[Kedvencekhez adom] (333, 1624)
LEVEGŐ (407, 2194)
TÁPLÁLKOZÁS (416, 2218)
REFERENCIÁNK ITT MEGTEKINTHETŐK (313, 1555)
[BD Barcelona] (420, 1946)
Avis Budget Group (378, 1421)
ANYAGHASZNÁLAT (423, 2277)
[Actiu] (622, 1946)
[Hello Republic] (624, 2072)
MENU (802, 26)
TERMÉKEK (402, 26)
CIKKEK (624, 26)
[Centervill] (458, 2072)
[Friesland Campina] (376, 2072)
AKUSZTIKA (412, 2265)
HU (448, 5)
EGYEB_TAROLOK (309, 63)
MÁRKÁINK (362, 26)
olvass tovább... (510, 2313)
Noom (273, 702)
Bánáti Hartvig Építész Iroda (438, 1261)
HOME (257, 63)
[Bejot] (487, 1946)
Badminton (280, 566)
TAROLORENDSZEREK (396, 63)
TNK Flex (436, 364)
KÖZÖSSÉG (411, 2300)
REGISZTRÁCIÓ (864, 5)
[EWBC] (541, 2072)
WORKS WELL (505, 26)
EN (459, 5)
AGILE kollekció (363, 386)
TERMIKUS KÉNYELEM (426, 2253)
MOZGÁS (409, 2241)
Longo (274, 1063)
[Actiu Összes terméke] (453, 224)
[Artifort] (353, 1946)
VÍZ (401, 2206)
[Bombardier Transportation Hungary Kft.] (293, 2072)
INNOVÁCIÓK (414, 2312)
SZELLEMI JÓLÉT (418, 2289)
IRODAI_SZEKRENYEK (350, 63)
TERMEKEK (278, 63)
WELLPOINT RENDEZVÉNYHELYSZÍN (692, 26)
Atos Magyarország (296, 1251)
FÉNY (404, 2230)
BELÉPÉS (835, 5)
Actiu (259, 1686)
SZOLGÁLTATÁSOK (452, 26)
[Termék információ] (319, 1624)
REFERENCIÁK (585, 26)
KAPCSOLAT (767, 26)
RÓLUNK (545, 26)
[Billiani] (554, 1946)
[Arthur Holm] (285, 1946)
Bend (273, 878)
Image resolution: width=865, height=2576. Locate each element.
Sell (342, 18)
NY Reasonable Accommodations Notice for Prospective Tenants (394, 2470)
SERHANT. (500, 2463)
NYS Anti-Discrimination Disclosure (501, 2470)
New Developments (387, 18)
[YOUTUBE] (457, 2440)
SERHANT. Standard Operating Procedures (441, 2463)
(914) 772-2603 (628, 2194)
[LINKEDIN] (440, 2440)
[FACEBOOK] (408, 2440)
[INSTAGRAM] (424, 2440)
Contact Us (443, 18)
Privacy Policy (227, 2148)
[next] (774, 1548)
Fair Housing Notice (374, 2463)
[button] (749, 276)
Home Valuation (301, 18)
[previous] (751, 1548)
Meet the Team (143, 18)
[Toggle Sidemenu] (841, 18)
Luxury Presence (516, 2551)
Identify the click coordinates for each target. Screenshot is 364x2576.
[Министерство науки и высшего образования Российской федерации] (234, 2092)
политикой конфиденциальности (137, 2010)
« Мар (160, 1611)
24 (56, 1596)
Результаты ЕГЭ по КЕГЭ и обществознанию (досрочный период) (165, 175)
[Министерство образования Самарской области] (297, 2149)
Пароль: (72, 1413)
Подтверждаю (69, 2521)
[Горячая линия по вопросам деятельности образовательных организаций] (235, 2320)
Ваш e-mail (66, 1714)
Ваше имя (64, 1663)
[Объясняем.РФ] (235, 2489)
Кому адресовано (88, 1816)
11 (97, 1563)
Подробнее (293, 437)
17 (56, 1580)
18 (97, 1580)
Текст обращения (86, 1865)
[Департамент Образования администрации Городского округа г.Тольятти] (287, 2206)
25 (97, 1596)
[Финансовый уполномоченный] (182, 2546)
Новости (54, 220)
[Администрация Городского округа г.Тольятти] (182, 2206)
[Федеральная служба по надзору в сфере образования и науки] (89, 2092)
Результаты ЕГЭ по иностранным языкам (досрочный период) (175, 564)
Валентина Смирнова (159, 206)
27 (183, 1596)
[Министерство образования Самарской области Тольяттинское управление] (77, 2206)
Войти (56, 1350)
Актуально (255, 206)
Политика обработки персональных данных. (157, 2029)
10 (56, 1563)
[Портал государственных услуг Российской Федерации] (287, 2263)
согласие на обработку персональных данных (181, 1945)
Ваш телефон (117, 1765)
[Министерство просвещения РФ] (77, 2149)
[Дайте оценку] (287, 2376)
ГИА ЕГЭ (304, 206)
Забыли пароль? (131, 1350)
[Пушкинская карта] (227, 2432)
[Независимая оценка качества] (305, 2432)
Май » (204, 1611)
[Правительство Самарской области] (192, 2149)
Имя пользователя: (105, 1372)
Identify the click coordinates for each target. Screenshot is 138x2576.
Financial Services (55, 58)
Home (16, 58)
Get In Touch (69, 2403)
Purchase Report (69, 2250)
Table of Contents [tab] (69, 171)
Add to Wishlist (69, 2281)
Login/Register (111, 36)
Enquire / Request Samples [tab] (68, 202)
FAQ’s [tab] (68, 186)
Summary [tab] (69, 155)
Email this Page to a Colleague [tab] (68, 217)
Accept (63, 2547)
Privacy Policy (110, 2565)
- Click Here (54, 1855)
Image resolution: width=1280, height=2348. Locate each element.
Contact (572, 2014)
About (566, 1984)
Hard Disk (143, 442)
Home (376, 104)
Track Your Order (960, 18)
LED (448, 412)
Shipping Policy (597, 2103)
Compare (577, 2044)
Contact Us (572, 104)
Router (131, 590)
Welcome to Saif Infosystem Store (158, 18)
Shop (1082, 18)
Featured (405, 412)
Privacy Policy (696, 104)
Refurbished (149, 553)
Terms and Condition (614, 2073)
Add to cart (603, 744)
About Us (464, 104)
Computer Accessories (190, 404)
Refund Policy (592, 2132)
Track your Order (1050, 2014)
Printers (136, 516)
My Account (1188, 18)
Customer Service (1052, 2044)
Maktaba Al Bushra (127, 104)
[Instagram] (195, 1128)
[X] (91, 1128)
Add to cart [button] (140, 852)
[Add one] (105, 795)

= = = = =

**To do**
The result consists of the line with "Hard Disk (143, 442)" through the last line of the entries above, repeated exactly and with nothing else.

**Answer for this exercise**
Hard Disk (143, 442)
Home (376, 104)
Track Your Order (960, 18)
LED (448, 412)
Shipping Policy (597, 2103)
Compare (577, 2044)
Contact Us (572, 104)
Router (131, 590)
Welcome to Saif Infosystem Store (158, 18)
Shop (1082, 18)
Featured (405, 412)
Privacy Policy (696, 104)
Refurbished (149, 553)
Terms and Condition (614, 2073)
Add to cart (603, 744)
About Us (464, 104)
Computer Accessories (190, 404)
Refund Policy (592, 2132)
Track your Order (1050, 2014)
Printers (136, 516)
My Account (1188, 18)
Customer Service (1052, 2044)
Maktaba Al Bushra (127, 104)
[Instagram] (195, 1128)
[X] (91, 1128)
Add to cart [button] (140, 852)
[Add one] (105, 795)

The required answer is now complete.